9 de marzo de 2026 12:20
  • Susana Pinto Alcayaga, relacionadora pública

 Nacido en Casablanca el 5 de marzo de 1905, Alejandro Galaz Jiménez fue una de esas almas luminosas que dejan huella profunda en la tierra que los vio nacer.

Cursó sus primeros años en la escuela parroquial de nuestra comuna y luego continuó sus estudios en Valparaíso, en el Seminario San Rafael y con los Padres Franceses, donde ya comenzaba a evidenciarse su extraordinario talento literario, obteniendo diversos premios y reconocimientos.

Desde muy joven abrazó el periodismo, escribiendo crónicas en los diarios La Estrella y El Mercurio de Valparaíso, espacios donde desplegó su sensibilidad y su aguda mirada sobre la vida cotidiana.

En vida publicó un solo libro, Molino (1935), obra que ya anunciaba la profundidad de su voz poética.

Posteriormente, en 1958, la Ilustre Municipalidad de Valparaíso publicó de manera póstuma gran parte de su producción literaria bajo el título “Sonidos de Flautas en el Alba”, permitiendo que nuevas generaciones conocieran la riqueza de su obra.

Durante aquellos años se sumergió en la bohemia porteña y santiaguina, nutriéndose del ambiente cultural de la época.

Su poesía, sencilla en apariencia, está cargada de una belleza lírica profunda, de imágenes delicadas y de una humanidad conmovedora.

A Casablanca la inmortalizó con versos que siguen estremeciendo por su fuerza y simbolismo:

Esta aldea tan vieja

Es un barco velero

que una recia tormenta arrojó a la llanura.
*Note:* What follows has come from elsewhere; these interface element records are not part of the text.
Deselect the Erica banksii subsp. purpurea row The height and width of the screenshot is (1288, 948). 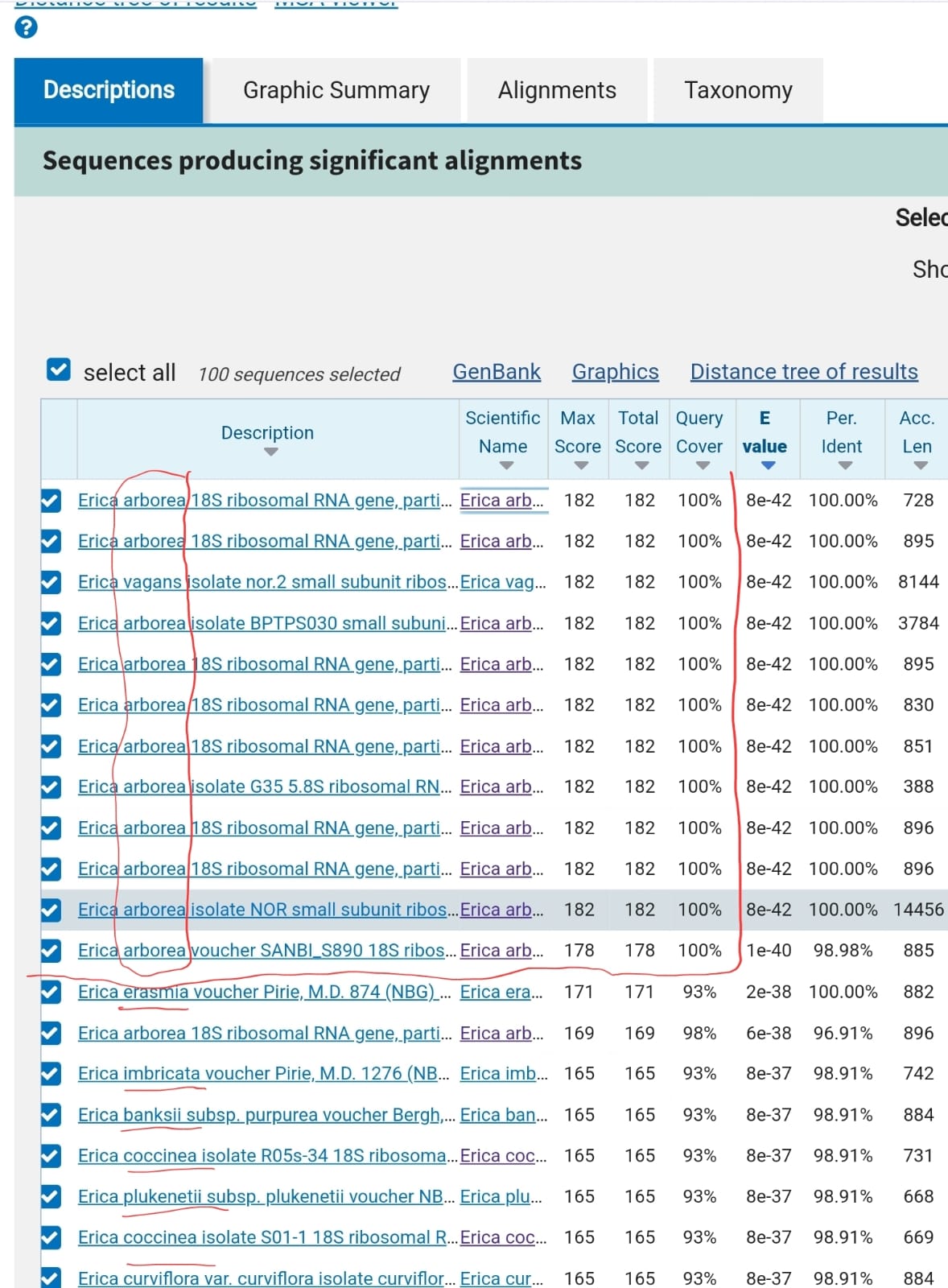click(51, 1115)
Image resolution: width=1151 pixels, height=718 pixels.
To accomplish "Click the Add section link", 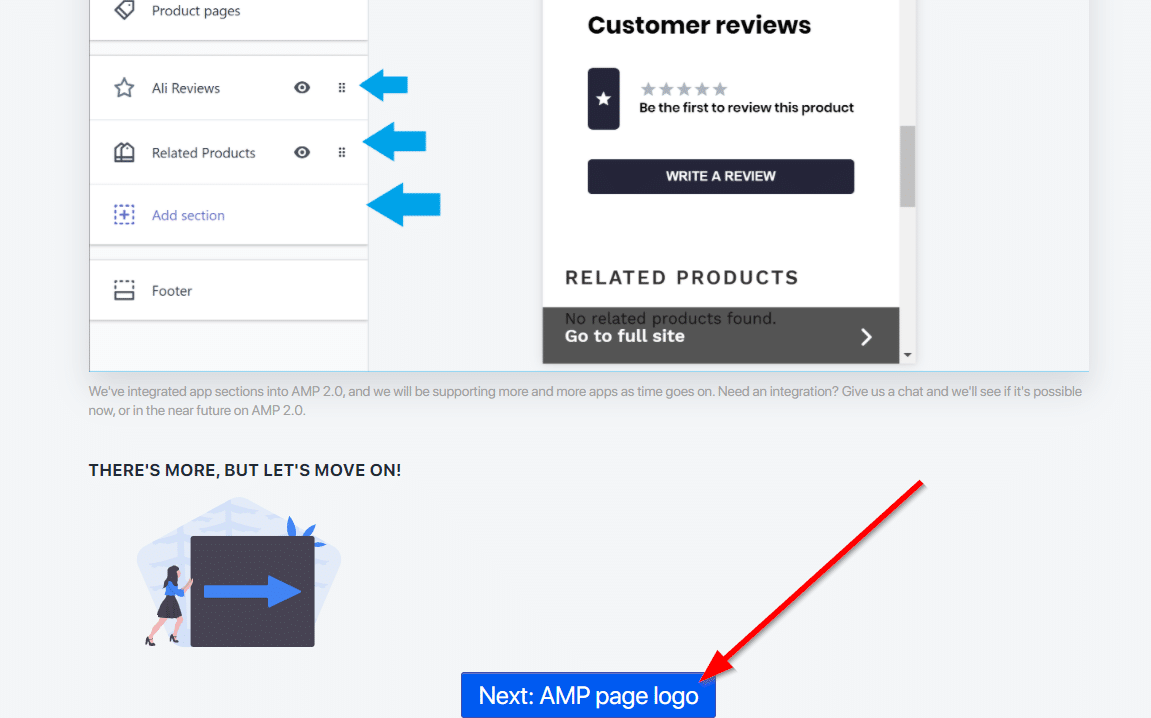I will (188, 215).

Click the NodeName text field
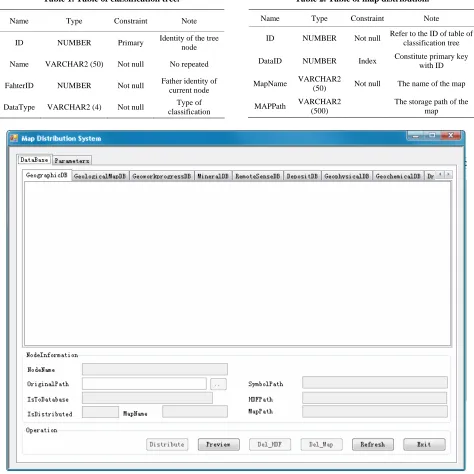(155, 369)
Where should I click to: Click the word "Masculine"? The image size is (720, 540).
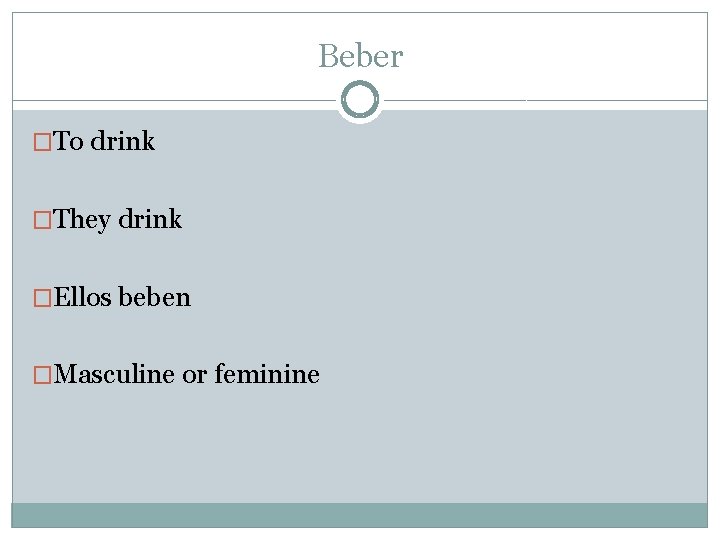(x=115, y=375)
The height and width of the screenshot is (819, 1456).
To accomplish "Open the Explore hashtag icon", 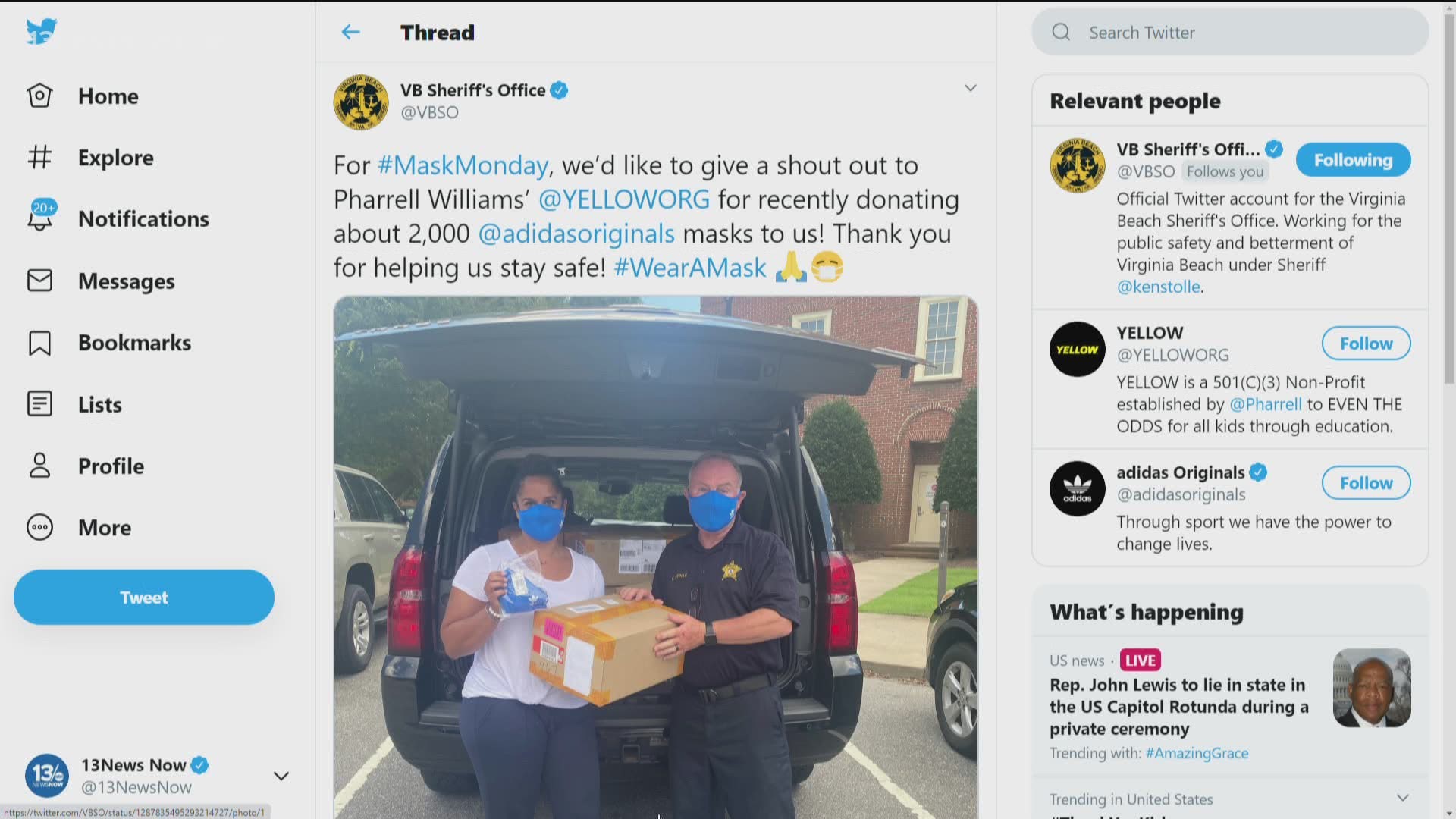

Hay en todas las cosas un dolor marinero

Y en las almas labriegas

Una sed de aventuras.

En sus recuerdos de infancia también dejó plasmada una ternura infinita:

Trompo de siete colores sobre el patio de la escuela

Donde la tarde esparcía sonrisas de madreselva

Donde crecían alegres cogollos de hierbabuena

Trompo de siete colores, mi corazón te recuerda.

Estos fragmentos revelan un talento superior y una sensibilidad lírica llena de humanidad, capaz de transformar escenas simples en eternidad poética.

Lamentablemente, Alejandro Galaz falleció prematuramente el 8 de marzo de 1938, a la temprana edad de 33 años. Su partida fue temprana, pero su legado permanece vivo.

Casablanca recuerda cada año su natalicio con una emotiva ceremonia, reafirmando que su talento, su profundidad y su amor por esta tierra siguen siendo motivo de orgullo para nuestra comunidad.

Porque hay vidas breves… pero eternas en la memoria de su pueblo.